* _WHAT THIS TASK INVOLVES_
Transcribe the records word for word, from the line containing "Find the location" through the end of the records, both included, and leave the pictures out of your answer.

>>

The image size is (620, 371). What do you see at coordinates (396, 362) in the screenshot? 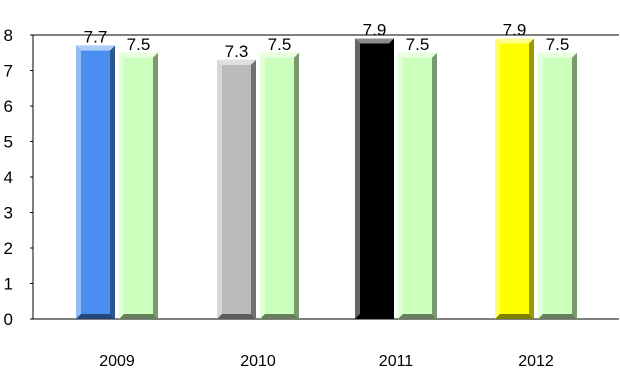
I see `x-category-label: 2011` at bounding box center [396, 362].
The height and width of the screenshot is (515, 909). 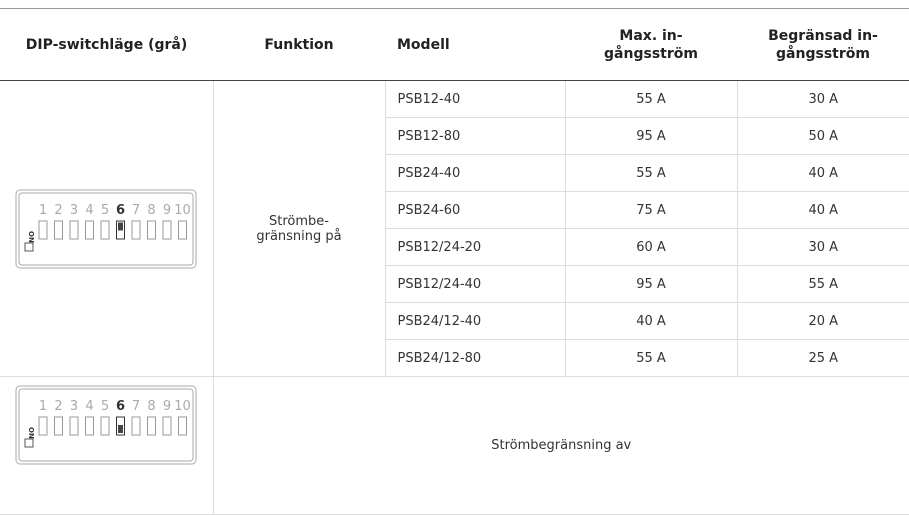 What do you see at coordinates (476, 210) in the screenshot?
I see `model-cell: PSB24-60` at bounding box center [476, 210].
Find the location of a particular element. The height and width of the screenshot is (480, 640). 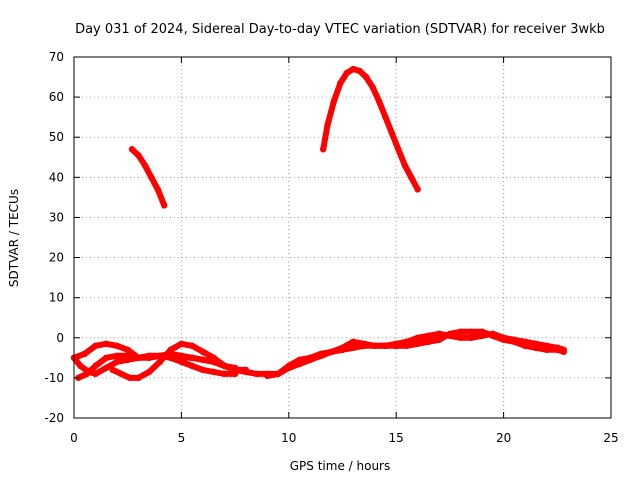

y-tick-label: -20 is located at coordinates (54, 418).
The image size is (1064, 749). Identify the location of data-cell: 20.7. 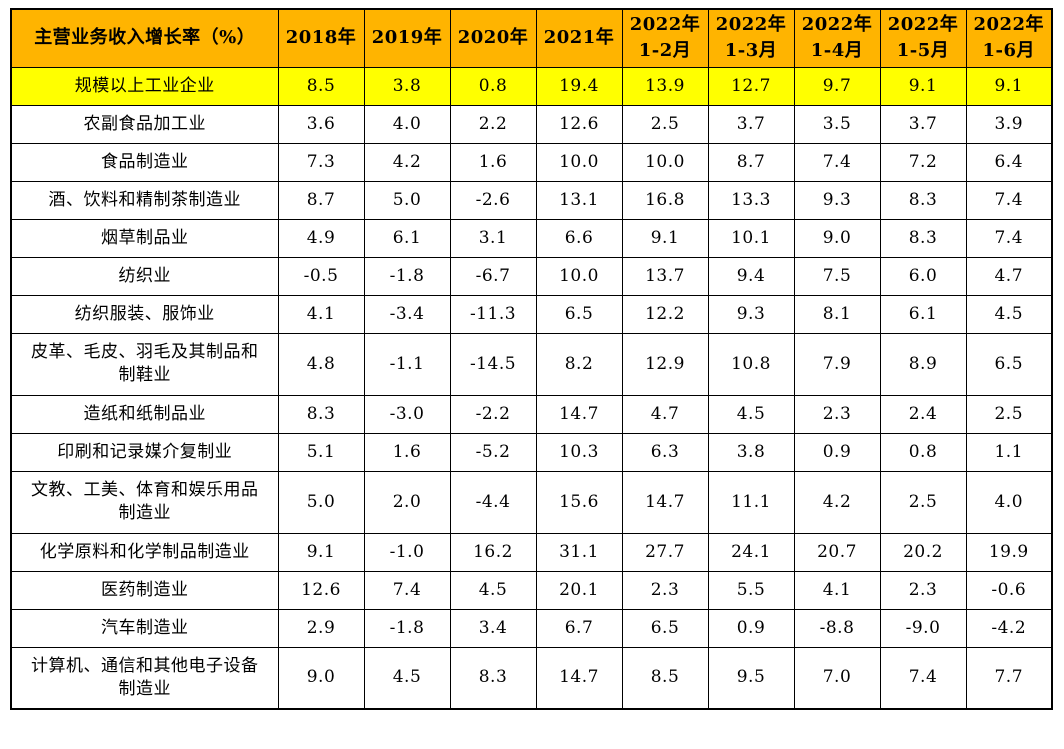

<<

* _TASK OUTPUT_
Find the location of a particular element. The height and width of the screenshot is (480, 640). 

y-tick-label: -20 is located at coordinates (54, 418).
The image size is (1064, 749). Identify the location of data-cell: 20.7. 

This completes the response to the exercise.